Start of Material provided

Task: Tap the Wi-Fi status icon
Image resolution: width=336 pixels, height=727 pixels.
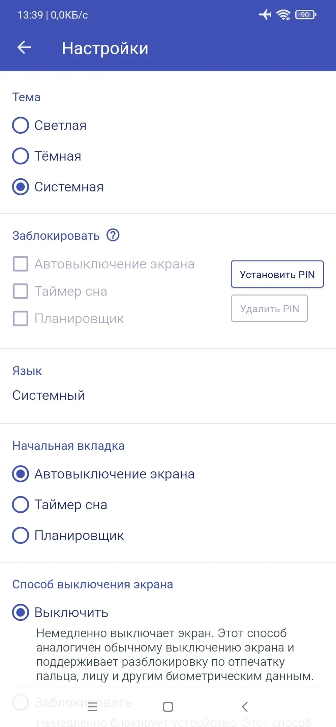Action: click(x=283, y=15)
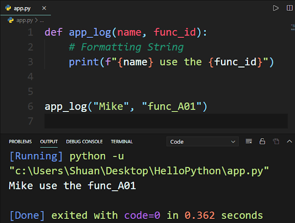
Task: Click the app.py breadcrumb item
Action: [24, 20]
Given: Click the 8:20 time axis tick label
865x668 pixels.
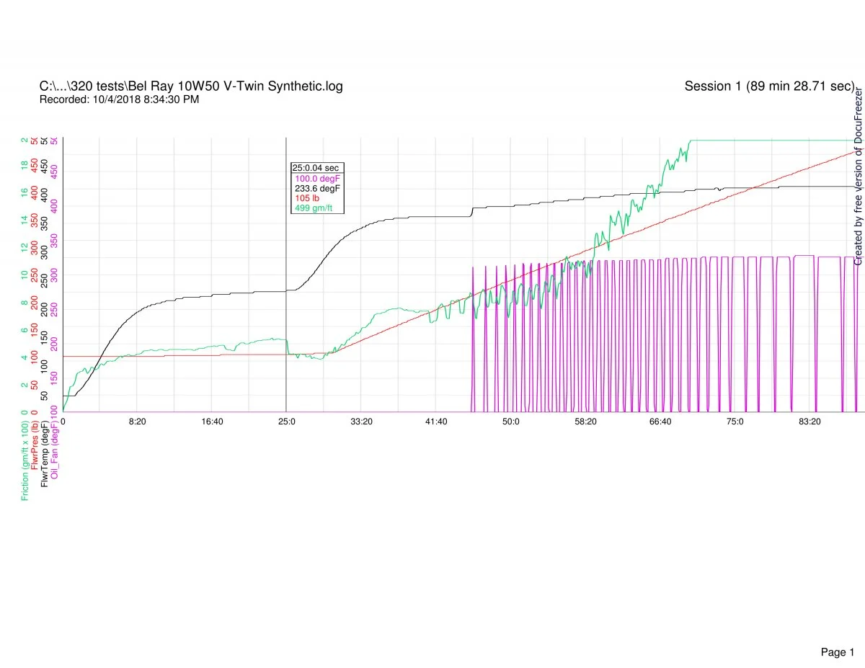Looking at the screenshot, I should pos(138,422).
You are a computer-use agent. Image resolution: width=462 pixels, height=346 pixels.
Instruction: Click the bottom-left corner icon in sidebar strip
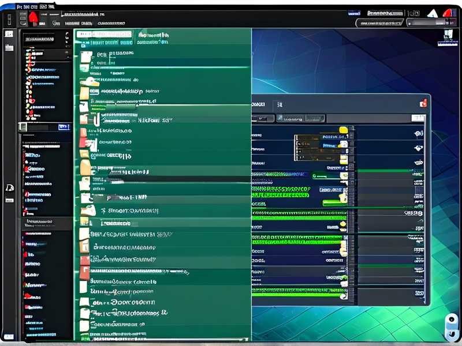9,335
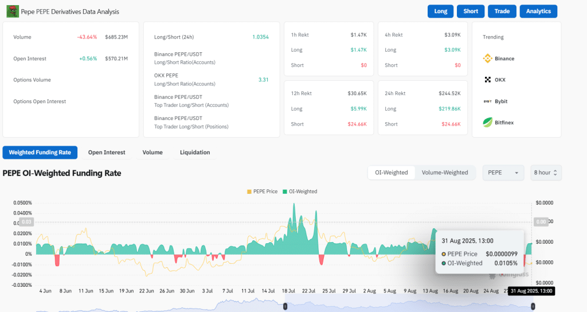
Task: Click the Pepe coin logo icon
Action: 11,11
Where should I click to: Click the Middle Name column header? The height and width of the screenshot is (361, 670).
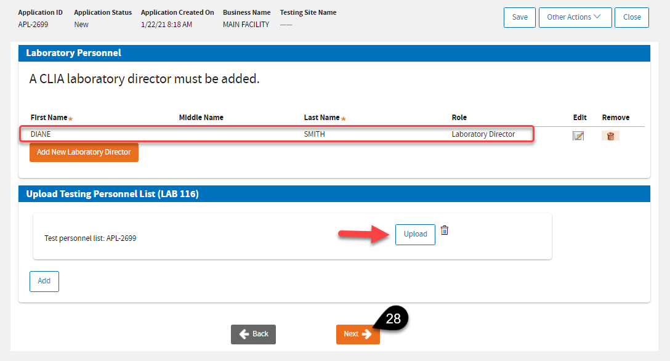point(201,118)
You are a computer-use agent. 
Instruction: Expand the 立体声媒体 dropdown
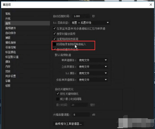point(93,67)
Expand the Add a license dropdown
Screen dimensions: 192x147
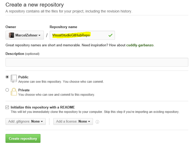pyautogui.click(x=73, y=122)
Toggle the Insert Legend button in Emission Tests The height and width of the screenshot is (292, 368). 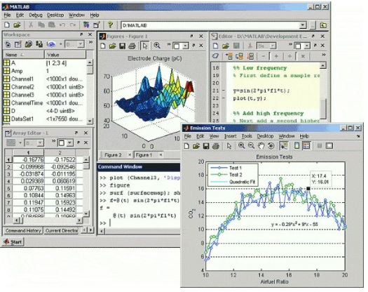[x=306, y=146]
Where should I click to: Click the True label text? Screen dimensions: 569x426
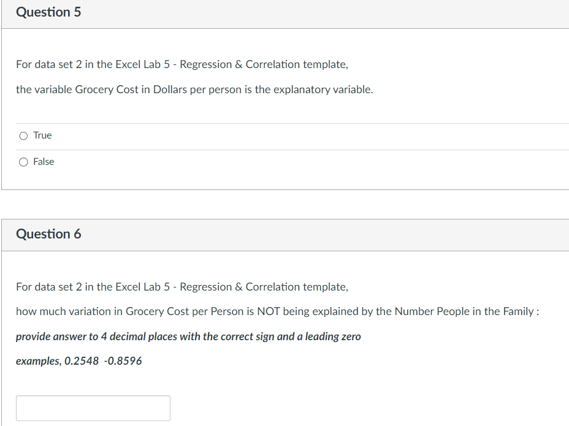tap(41, 135)
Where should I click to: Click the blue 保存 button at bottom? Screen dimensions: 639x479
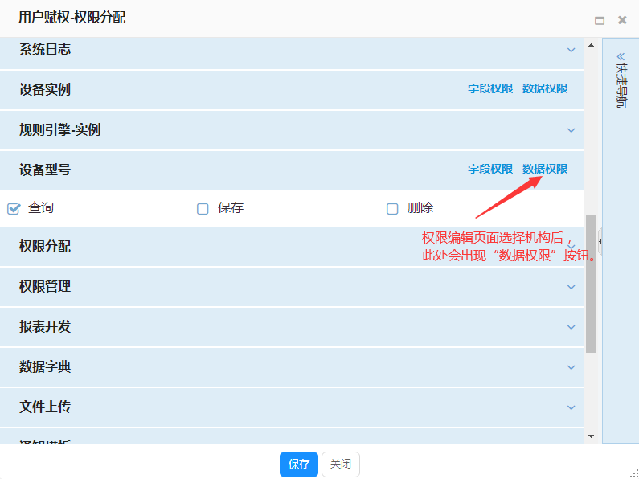pyautogui.click(x=299, y=465)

End of Material provided

▸ What the task requires:
Copy whichever lines above contain the string "agent".

▸ Output below:
You are a computer-use agent. Image resolution: width=462 pixels, height=346 pixels.
You are a computer-use agent. 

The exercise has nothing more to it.